[[ PASSAGE SHOWN open ]]
Can you provide a seat that fits him that they keep and use on the bus?

How far do you live from school? Could you drive him if you can't come to an agreement on a seat?


----------



## 2boyzmama (Jun 4, 2007)

Quote:


Originally Posted by *an_aurora* 
nak-ing a fussy baby right now but yes they are legally obligated to provide an *appropriate* restraint. Obviously what they have does not work for your son, so they need to work with you to find something that does.

Do you know where I can find this in writing? I'm in Ohio, I don't know if the laws vary by state. Can I perhaps enforce IDEA on them (Individual's with Disabilities in Education Act)??

Quote:


Originally Posted by *Kirsten* 
Can you provide a seat that fits him that they keep and use on the bus?

How far do you live from school? Could you drive him if you can't come to an agreement on a seat?

I will gladly provide a seat, but I don't know if the bus is equipped to handle one. It's something I'm going to offer as an alternative.
[[ PASSAGE SHOWN closed ]]
WHAT THIS EXERCISE ASKS:
1 – In the forum thread about the bus seat, which state does 2boyzmama say she lives in?
2 – In the forum thread about the bus seat, why does an_aurora say the school needs to work with 2boyzmama to find a restraint for her son? Explain in one to three sentences.
3 – In the forum thread about the bus seat, rewrite the paragraph beginning "Do you know where I can find this in writing?" as a short list that keeps its main points.
[[ ENTRIES SHOWN open ]]
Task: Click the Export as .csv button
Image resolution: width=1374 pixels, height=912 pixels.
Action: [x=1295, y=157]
[[ ENTRIES SHOWN closed ]]
[[ ENTRIES SHOWN open ]]
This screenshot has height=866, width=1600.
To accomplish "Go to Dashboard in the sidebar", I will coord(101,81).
[[ ENTRIES SHOWN closed ]]
[[ ENTRIES SHOWN open ]]
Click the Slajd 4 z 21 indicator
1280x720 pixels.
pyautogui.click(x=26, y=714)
[[ ENTRIES SHOWN closed ]]
RESPONSES TO THE TASKS:
1 – Ohio.

2 – According to an_aurora, the school is legally obligated to provide an appropriate restraint. Because the restraint it has does not work for the son, it must work with 2boyzmama to find one that does.

3 –
- 2boyzmama asks where the legal requirement can be found in writing.
- She lives in Ohio and does not know whether the laws vary by state.
- She asks whether she could enforce IDEA on the school.